Back to overview
Degraded

Ingest API suffers from very low volume of intermittant errors

Aug 23, 2024 at 12:36am UTC
Affected services
Ingest API

Resolved
Aug 29, 2024 at 6:56am UTC

After observing the metrics after the implemented workaround yesterday afternoon, we can now resolve the Ingest API degradation issue.

We will update with a full post mortem when we have debriefed with our cloud service provider.

Sorry for the inconvenience and please reach out if you have any questions.

Updated
Aug 28, 2024 at 7:48pm UTC

Our monitoring systems shows that we have successfully mitigated the issue. We will continue to monitor and engage with our cloud service provider's support team and investigate the cause of the issue.

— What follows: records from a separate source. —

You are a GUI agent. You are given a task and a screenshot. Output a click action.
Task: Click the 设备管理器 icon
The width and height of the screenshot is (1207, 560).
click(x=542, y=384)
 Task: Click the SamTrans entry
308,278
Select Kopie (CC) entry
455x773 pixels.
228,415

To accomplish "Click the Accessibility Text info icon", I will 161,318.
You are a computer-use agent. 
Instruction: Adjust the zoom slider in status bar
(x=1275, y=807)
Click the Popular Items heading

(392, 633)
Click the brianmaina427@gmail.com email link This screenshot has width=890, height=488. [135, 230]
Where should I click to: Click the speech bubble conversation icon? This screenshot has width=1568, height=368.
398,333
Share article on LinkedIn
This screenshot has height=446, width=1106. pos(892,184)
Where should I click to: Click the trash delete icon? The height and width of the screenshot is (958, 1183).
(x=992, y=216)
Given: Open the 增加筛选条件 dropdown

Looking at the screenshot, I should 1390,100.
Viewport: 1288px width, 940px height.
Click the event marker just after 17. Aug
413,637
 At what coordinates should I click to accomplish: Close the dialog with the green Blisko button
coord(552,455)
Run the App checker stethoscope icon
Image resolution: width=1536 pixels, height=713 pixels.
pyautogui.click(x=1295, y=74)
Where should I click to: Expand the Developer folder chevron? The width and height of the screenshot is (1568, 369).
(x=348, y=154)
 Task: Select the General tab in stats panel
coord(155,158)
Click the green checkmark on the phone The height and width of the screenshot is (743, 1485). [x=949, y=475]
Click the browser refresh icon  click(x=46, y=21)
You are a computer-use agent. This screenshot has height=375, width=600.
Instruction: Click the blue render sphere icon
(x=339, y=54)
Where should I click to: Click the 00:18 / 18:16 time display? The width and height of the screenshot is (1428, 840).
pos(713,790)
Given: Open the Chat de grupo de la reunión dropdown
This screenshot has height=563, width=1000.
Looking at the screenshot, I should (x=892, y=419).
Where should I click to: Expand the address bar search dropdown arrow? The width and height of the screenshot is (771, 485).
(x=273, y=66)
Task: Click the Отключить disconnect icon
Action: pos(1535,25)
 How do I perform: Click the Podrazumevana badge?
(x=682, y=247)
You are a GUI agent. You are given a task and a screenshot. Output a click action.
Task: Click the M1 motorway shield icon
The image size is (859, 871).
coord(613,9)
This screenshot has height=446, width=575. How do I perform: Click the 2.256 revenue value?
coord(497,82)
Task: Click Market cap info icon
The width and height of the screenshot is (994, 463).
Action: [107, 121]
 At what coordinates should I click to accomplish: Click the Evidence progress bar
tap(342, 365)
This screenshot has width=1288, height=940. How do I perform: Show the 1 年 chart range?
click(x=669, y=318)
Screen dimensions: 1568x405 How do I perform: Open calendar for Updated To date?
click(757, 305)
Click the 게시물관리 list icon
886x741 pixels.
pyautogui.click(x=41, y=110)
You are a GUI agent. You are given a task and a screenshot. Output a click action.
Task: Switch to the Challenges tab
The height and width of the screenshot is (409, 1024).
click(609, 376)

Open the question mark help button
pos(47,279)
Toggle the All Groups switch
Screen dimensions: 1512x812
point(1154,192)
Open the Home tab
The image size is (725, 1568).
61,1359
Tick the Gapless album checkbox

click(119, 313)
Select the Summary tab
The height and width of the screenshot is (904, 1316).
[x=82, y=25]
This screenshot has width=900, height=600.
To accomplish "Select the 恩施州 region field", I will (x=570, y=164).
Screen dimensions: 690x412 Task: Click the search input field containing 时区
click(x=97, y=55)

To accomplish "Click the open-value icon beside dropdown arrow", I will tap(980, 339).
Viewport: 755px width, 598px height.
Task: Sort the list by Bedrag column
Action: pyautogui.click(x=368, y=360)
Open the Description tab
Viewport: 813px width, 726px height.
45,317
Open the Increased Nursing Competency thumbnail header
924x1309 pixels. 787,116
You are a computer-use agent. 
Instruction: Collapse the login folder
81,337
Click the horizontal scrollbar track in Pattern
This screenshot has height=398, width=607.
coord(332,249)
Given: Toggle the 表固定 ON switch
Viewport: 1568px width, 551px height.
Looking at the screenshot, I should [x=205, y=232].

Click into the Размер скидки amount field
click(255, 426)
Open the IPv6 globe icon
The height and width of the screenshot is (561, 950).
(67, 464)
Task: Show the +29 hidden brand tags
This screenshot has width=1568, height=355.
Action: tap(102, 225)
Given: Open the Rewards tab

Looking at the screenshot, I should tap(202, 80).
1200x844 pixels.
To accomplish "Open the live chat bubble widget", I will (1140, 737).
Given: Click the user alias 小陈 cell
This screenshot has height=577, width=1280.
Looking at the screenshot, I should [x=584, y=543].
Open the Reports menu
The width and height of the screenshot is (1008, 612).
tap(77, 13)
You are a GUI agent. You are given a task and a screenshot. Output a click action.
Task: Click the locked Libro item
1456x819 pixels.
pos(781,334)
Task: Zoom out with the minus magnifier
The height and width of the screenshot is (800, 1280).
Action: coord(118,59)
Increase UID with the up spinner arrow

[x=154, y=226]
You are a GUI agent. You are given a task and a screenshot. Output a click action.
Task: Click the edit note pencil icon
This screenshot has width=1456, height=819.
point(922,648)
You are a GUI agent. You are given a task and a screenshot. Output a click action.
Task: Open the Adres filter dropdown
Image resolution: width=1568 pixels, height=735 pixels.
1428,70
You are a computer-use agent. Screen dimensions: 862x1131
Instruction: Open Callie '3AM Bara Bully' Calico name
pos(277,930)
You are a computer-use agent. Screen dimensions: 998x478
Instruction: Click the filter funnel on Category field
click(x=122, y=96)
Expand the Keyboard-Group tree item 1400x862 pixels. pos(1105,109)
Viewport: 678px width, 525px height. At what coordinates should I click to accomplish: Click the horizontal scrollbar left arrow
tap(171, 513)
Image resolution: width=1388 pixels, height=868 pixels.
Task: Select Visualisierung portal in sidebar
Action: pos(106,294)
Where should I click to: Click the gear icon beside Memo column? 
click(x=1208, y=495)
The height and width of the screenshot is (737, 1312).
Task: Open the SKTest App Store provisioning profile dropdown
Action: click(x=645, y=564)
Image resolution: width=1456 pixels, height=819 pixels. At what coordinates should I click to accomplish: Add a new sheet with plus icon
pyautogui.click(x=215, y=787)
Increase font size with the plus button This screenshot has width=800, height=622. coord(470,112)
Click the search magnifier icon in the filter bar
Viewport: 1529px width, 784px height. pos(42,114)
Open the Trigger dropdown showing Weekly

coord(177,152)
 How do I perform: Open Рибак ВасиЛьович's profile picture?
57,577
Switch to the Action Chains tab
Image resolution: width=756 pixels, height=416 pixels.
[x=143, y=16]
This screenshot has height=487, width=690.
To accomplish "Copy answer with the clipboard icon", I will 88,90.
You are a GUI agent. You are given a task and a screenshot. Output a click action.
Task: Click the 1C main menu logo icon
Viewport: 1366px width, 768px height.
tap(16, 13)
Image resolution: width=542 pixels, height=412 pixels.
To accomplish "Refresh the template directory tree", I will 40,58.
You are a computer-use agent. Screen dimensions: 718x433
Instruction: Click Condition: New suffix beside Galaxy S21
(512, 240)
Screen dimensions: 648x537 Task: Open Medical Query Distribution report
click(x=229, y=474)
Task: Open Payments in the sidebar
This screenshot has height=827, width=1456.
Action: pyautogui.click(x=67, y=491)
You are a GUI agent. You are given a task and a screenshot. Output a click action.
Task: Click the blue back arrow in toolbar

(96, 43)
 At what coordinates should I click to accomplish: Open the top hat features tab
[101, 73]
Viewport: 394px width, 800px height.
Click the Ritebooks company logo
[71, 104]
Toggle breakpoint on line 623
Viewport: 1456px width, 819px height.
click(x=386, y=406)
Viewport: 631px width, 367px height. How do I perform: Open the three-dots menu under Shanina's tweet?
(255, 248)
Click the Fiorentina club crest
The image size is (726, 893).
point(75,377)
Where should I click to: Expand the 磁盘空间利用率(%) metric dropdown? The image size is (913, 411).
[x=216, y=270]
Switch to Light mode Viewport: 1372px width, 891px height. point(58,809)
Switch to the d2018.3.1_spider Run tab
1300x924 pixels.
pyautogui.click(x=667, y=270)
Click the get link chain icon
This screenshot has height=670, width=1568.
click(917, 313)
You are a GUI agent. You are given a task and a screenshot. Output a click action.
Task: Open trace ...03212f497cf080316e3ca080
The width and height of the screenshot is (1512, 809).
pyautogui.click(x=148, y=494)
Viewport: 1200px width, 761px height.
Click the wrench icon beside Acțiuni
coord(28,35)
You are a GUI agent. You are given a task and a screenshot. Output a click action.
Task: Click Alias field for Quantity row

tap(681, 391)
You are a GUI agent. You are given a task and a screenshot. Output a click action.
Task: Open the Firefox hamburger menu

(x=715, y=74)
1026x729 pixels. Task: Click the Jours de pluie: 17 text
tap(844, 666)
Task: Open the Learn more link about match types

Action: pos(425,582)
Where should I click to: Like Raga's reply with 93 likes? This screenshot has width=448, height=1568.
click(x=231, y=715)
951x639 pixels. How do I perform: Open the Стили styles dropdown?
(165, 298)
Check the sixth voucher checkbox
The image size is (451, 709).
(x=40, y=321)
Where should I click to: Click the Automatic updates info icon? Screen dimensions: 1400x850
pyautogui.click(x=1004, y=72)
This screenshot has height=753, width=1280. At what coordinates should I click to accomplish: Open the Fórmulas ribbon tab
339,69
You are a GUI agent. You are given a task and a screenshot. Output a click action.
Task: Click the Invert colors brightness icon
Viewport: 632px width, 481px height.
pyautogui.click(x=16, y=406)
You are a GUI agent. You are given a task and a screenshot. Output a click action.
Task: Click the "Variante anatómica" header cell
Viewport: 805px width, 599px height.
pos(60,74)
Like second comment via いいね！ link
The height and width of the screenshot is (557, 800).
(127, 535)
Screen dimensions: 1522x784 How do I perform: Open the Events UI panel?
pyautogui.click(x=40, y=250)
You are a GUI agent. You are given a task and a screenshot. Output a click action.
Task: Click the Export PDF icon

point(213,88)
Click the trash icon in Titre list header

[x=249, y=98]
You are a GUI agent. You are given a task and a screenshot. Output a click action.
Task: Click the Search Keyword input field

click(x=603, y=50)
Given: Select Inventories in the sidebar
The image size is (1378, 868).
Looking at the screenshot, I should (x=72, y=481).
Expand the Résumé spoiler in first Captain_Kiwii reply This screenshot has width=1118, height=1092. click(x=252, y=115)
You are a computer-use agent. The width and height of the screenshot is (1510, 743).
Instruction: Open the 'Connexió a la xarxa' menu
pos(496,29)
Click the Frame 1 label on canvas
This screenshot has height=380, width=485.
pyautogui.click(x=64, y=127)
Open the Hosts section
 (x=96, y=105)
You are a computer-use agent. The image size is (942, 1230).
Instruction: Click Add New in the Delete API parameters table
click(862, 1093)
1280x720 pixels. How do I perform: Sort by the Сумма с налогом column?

We will keep the issue open until we are certain that no further issues affect our customers.

Updated
Aug 28, 2024 at 4:10pm UTC

The first results of our workaround seem to be working and effectively eliminating the 502 errors. We will continue to monitor and evaluate the next steps.

Updated
Aug 28, 2024 at 1:39pm UTC

Currently, we are working on two different strategies. First, we are trying a workaround using a different underlying resource type which we are monitoring the effects of now. Second, our cloud service provider has identified potential internal issues, which have now been escalated to their internal team.

We will keep you updated as we learn more.

Updated
Aug 28, 2024 at 10:23am UTC

Since the last update we have continued to rule things out and monitor the effects. We are working together with our cloud service provider's support team that are actively investigating the cause of the issue.

Updated
Aug 27, 2024 at 10:13am UTC

We continue to walk through the debugging and mitigation steps, but with the intermittent nature of this issue we are not able to determine the effects before a 2-12 hour periode has passed.

Please reach out on your Slack support channel or via support@enterspeed.com if you have any questions.

Updated
Aug 26, 2024 at 11:40am UTC

We are trying out various different debugging and mitigation strategies. It is proving to be a slow process as the issue is happening at random and with up to 12 hours in between. This off course has a big negative impact on the feedback cycle for our various initiatives.

We are working together with our cloud service providers support team to understand and mitigate the issue.

Updated
Aug 25, 2024 at 5:55pm UTC

We are continuing to monitor the situation and will update this page as we learn more.

Updated
Aug 24, 2024 at 5:29pm UTC

We are continuing to monitor the situation and the errors reported are still very low.

We will update as we learn more.

Created
Aug 23, 2024 at 12:36am UTC

Our monitoring systems are reporting a very number of Ingest API errors. We have many thousands of successful requests every hour, but an estimate 0,1 % of Ingest API requests returns a 502.

Our current analyses point to an intermittent failure in the our cloud partner's load balancer and we are working together with their support to further diagnose the issue.

As always we recommend to use a retry strategy when ingesting data into Enterspeed to protect against intermittent network issues.

We apologise for any inconvenience and please reach out via your Slack support channel or via email if you have any questions.